**Collected data entries:**
++++++++

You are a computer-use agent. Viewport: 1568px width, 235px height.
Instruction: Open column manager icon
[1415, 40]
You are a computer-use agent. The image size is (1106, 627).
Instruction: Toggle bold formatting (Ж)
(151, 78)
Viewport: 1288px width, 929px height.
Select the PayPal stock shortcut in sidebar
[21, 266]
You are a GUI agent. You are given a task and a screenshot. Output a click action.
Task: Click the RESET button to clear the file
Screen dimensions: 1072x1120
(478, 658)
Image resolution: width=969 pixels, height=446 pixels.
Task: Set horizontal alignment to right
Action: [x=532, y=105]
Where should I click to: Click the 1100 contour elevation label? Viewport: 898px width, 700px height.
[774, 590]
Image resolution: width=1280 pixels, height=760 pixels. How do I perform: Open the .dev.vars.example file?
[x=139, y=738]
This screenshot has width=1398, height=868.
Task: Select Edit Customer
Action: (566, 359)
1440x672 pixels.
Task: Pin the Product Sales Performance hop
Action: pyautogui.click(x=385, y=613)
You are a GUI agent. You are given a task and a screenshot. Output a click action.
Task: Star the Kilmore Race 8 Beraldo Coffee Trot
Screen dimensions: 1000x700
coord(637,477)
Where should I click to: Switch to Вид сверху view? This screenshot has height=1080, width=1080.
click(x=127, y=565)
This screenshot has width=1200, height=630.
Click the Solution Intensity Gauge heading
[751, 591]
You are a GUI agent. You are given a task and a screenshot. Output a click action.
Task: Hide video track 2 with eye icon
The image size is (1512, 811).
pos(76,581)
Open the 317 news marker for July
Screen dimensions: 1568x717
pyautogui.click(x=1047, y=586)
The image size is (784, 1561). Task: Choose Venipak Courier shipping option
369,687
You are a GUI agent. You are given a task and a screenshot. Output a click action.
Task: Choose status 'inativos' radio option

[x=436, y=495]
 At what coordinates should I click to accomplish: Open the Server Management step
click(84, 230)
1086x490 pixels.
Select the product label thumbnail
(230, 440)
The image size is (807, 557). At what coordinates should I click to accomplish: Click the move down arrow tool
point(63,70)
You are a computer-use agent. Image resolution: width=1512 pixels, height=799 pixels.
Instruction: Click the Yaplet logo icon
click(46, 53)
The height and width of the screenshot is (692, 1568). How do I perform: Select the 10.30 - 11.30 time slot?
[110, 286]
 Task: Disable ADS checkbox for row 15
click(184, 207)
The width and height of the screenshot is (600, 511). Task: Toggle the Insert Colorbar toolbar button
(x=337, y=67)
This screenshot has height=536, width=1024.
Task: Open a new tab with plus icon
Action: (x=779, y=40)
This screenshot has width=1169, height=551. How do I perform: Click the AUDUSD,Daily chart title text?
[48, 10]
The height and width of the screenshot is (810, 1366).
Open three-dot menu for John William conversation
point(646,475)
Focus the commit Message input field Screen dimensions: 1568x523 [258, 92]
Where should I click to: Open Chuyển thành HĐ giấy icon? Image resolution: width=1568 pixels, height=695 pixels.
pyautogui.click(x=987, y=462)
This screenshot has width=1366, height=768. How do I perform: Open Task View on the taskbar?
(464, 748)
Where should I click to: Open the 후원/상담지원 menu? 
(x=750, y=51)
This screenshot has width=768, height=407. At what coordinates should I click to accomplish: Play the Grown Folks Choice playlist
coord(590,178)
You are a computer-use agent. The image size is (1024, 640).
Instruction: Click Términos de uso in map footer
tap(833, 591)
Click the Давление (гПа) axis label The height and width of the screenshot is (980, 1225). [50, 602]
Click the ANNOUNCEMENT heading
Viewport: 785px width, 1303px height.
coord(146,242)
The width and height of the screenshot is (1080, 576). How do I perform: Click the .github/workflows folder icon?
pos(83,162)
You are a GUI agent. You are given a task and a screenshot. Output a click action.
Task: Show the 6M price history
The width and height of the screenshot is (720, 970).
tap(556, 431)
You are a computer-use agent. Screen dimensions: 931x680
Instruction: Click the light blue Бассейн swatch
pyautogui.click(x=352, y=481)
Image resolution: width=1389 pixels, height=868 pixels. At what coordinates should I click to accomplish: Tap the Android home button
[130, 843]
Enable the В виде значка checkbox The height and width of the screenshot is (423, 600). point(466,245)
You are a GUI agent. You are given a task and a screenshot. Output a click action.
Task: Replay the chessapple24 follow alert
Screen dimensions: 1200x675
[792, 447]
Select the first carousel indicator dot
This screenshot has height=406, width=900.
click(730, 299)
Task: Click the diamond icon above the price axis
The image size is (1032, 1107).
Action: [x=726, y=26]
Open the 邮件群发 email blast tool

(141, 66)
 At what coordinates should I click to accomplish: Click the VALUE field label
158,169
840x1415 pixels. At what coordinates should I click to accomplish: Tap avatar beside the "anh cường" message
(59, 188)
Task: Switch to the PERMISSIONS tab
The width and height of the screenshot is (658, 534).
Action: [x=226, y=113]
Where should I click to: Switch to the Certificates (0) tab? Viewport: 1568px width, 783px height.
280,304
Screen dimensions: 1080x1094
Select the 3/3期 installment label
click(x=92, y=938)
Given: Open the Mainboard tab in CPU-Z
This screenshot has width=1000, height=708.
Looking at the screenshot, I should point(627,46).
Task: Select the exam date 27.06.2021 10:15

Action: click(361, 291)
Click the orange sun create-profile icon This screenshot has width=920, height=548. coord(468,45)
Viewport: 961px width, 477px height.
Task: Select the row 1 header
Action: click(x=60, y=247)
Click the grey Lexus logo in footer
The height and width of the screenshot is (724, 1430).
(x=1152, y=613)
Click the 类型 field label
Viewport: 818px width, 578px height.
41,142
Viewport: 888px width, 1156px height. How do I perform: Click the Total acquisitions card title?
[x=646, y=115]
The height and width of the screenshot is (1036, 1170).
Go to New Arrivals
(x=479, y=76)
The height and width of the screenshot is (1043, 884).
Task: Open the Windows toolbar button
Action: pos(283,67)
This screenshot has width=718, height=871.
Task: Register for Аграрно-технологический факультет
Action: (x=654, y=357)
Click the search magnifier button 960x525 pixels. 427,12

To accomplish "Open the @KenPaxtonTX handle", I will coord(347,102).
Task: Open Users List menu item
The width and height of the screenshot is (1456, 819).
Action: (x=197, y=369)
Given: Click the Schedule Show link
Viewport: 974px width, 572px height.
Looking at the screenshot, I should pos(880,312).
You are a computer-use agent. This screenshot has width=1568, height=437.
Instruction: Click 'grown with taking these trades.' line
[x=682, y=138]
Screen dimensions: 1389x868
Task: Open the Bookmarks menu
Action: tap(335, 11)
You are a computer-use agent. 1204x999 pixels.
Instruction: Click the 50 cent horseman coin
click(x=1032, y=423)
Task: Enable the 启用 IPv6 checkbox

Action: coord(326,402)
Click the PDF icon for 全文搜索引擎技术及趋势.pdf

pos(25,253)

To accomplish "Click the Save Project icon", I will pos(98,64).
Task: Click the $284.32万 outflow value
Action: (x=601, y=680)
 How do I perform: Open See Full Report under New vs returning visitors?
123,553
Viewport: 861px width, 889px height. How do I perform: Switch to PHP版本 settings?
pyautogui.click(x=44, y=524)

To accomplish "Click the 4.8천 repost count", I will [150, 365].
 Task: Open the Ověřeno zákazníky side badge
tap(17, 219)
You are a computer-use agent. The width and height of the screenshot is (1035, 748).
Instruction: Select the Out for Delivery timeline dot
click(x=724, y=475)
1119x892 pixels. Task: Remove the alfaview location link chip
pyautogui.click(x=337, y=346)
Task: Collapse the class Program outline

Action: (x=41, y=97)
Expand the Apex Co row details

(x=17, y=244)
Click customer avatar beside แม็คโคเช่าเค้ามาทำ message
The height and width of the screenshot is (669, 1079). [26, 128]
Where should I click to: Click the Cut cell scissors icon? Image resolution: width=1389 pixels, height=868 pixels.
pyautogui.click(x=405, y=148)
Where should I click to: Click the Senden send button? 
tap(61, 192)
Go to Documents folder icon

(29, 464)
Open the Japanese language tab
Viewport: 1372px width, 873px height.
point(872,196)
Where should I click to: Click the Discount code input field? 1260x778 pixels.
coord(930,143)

++++++++

**ACTIVITY:** Reproduce only the lines above, starting at the line with "The image size is (1032, 1107)." and ending at the line with "You are a computer-use agent. This", exactly as written.

**RESPONSE BOX:**
The image size is (1032, 1107).
Action: [x=726, y=26]
Open the 邮件群发 email blast tool

(141, 66)
 At what coordinates should I click to accomplish: Click the VALUE field label
158,169
840x1415 pixels. At what coordinates should I click to accomplish: Tap avatar beside the "anh cường" message
(59, 188)
Task: Switch to the PERMISSIONS tab
The width and height of the screenshot is (658, 534).
Action: [x=226, y=113]
Where should I click to: Switch to the Certificates (0) tab? Viewport: 1568px width, 783px height.
280,304
Screen dimensions: 1080x1094
Select the 3/3期 installment label
click(x=92, y=938)
Given: Open the Mainboard tab in CPU-Z
This screenshot has width=1000, height=708.
Looking at the screenshot, I should point(627,46).
Task: Select the exam date 27.06.2021 10:15

Action: click(361, 291)
Click the orange sun create-profile icon This screenshot has width=920, height=548. coord(468,45)
Viewport: 961px width, 477px height.
Task: Select the row 1 header
Action: click(x=60, y=247)
Click the grey Lexus logo in footer
The height and width of the screenshot is (724, 1430).
(x=1152, y=613)
Click the 类型 field label
Viewport: 818px width, 578px height.
41,142
Viewport: 888px width, 1156px height. How do I perform: Click the Total acquisitions card title?
[x=646, y=115]
The height and width of the screenshot is (1036, 1170).
Go to New Arrivals
(x=479, y=76)
The height and width of the screenshot is (1043, 884).
Task: Open the Windows toolbar button
Action: pos(283,67)
This screenshot has width=718, height=871.
Task: Register for Аграрно-технологический факультет
Action: (x=654, y=357)
Click the search magnifier button 960x525 pixels. 427,12

To accomplish "Open the @KenPaxtonTX handle", I will coord(347,102).
Task: Open Users List menu item
The width and height of the screenshot is (1456, 819).
Action: (x=197, y=369)
Given: Click the Schedule Show link
Viewport: 974px width, 572px height.
Looking at the screenshot, I should pos(880,312).
You are a computer-use agent. This screenshot has width=1568, height=437.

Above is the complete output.